Copernicus had recently begun the revolution that would let us understand the universe, by showing that the Earth was not the center of the solar system. Tycho was to continue that exploration.
What probably triggered Tycho’s thinking was something extraordinary that happened in 1572: A bright, brand-new star appeared in the sky — what we now call a supernova.
Supernovas are very rare. None has been seen for 400 years in our galaxy. It is fortunate that this one was seen by a world-class astronomer. We now know that a supernova is a large star that dies suddenly. When it runs out of fuel, it explodes so spectacularly that, for a few days, it may be as bright as all of the other hundreds of billions of stars in the Milky Way put together.
This was an awesome event for astronomy. Since Aristotle, people had thought the heavens were unchanging. (The occasional meteor was dismissed as an atmospheric phenomenon, which is why meteorology is called what it is, even though it has nothing to do with meteors.)

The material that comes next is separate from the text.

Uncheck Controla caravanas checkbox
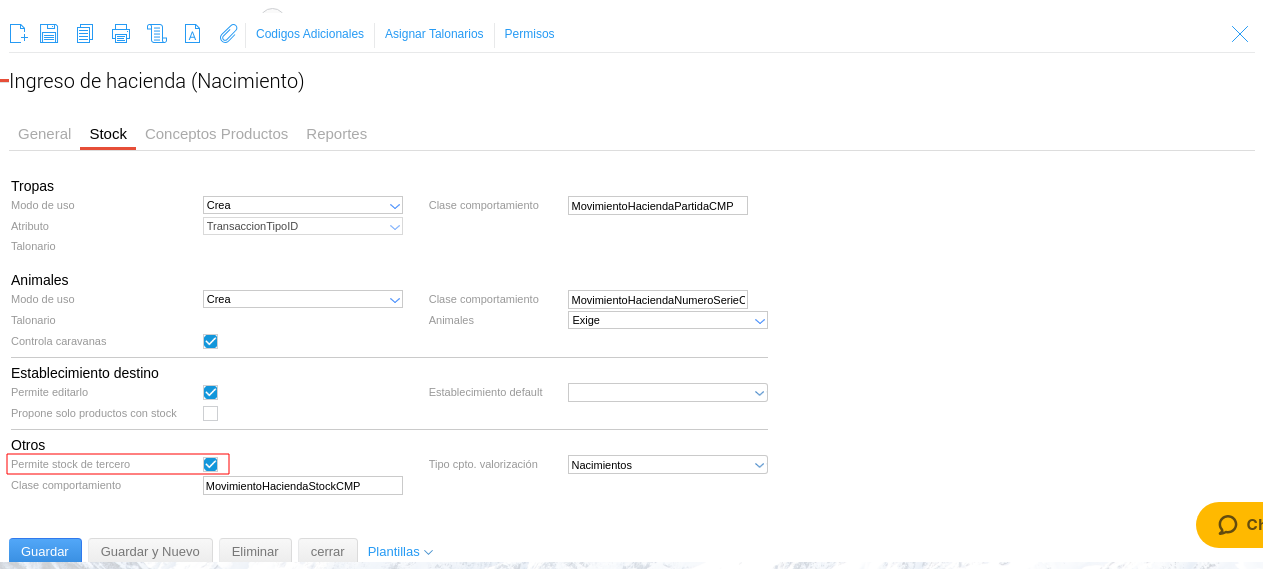1263x569 pixels. [x=210, y=341]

Suddenly, the sky had changed! Could the "star" be just something in the air? That’s what Aristotle would have said. But Tycho was a true scientist. He did not just speculate, he experimented.
Tycho measured the position of the star and compared it with the position measured in England. If the star were in the atmosphere, it should move against the background stars, just as the position of a building changes against the background mountains if you walk some distance.
The star’s position did not change. This proved that it was a heavenly body. Aristotle was wrong. The pyramid of philosophical speculations the Greeks had constructed started to crumble.
Thus, when the Great Comet of 1577 arrived, Tycho was mentally ready to consider that Aristotle might also have been wrong to think that comets are just atmospheric events. He measured the position of the comet at different times. As the Earth rotated at night, the comet’s place among the stars would have changed if it were in our atmosphere. But he found no change. The comet had to be beyond the Moon.
Aristotle was wrong again. The groundwork was now laid for understanding the universe. Soon, the German Johannes Kepler would build on Tycho’s discoveries, and then the Englishman Isaac Newton would build on Kepler’s. The universe would never be the same.